There are currently no specific regulatory pathways designed explicity to facilitate registration on the Australian Register of Therapeutic Goods (the ARTG) of medicines with the aim of supporting on-going supply or reducing the likelihood of shortages.
In the consultation paper, the TGA identified four approaches incorporating various administrative, regulatory and legislative mechanisms to reduce regulatory burden on applicants, as possible medicine shortage mitigation or management strategies.
The proposals are:
- Prioritising evaluation of important generic medicines – giving ‘priority’ assessment of variations to existing medicines, which some stakeholders said would be of benefit in mitigating medicine shortages.

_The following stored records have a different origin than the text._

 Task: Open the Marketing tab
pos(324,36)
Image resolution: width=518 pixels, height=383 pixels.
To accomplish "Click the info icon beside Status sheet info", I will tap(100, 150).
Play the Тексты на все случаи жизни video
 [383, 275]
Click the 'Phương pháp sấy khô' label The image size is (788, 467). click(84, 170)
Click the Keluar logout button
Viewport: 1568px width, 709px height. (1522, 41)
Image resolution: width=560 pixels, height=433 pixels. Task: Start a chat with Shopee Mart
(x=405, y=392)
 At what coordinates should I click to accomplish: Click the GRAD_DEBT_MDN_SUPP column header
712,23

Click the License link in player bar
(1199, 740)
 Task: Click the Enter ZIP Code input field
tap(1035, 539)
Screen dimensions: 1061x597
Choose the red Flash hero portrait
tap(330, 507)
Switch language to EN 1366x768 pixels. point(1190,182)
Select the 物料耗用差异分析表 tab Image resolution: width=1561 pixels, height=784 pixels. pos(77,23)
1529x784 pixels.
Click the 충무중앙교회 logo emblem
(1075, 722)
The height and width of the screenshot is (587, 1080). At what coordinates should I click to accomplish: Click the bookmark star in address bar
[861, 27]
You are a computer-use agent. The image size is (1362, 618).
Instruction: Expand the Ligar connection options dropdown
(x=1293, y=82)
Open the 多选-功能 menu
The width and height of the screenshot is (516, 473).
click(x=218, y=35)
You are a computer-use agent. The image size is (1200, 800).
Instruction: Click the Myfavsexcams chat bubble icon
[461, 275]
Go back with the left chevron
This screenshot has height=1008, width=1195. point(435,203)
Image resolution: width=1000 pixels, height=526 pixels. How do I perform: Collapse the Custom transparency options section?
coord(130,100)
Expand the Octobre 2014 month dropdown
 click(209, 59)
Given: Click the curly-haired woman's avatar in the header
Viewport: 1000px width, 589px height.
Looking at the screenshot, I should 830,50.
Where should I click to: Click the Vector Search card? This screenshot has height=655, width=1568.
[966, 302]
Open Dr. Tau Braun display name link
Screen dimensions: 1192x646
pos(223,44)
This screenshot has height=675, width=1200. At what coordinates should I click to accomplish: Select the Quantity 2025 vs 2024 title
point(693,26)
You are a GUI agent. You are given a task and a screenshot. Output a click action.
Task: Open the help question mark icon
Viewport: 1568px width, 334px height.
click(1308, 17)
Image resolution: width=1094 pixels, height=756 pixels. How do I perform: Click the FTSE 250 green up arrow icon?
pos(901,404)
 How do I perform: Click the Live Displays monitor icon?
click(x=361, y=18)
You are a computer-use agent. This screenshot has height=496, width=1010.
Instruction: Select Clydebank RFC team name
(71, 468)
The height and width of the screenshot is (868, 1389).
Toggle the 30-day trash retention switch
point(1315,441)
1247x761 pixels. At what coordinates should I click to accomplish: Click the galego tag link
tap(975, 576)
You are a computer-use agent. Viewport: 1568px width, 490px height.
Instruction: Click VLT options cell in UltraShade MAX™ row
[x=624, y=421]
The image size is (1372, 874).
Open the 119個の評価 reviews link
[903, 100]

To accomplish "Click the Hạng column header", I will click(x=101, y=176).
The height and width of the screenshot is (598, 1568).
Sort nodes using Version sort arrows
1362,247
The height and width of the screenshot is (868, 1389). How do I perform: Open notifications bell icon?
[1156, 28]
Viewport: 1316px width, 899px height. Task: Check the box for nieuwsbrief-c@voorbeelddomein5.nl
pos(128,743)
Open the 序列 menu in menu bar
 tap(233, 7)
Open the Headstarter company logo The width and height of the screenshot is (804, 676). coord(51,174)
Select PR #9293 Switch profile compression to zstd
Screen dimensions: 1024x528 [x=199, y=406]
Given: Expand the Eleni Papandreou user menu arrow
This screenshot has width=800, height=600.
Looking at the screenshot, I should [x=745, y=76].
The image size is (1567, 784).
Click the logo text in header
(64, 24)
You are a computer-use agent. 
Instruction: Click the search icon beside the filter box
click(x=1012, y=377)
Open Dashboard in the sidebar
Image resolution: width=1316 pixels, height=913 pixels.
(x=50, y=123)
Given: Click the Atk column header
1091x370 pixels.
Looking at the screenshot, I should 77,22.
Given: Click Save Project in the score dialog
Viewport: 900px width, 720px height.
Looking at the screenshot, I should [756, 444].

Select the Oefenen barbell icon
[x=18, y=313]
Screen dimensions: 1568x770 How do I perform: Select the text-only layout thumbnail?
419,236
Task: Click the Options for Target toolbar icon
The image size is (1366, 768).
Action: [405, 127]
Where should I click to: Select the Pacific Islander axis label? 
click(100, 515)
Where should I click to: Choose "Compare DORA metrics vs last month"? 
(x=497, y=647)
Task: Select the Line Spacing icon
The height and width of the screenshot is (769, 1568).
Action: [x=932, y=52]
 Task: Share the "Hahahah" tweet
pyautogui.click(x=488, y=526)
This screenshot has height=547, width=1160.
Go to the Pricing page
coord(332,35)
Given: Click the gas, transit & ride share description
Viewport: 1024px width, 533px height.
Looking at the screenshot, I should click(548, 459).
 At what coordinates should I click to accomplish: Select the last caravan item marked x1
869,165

- Mitigating the effects of a medicine shortage – developing a new set of criteria be tailored to support medicines with limited commercial viability or in longstanding shortage.
- Improving reliability of supply for known shortages – with development of a transparent process to define medicines in very long-term (extended or repeated) shortage, for which there is a strong public health justification for encouraging their ongoing availability via Schedule 19A approvals.
- Managing alternative supply if medicines are discontinued – involving an amendment to regulations to include new criteria for waiving annual charges, tailored to support certain discontinued medicines
The paper identified the strategies would:
- prioritise the evaluation and registration process for certain important generic prescription medicines, to reduce the risk of shortages
- encourage registration of more generic versions of medicines known to be affected by shortages, to mitigate the impact of those shortages
- support a more reliable supply of overseas-registered medicines imported into Australia as substitutes when the Australian medicine is in longstanding or repeated shortage.
The consultation opens on Monday 29 March 2021. Interested parties should respond by close of business, Monday 17 May 2021.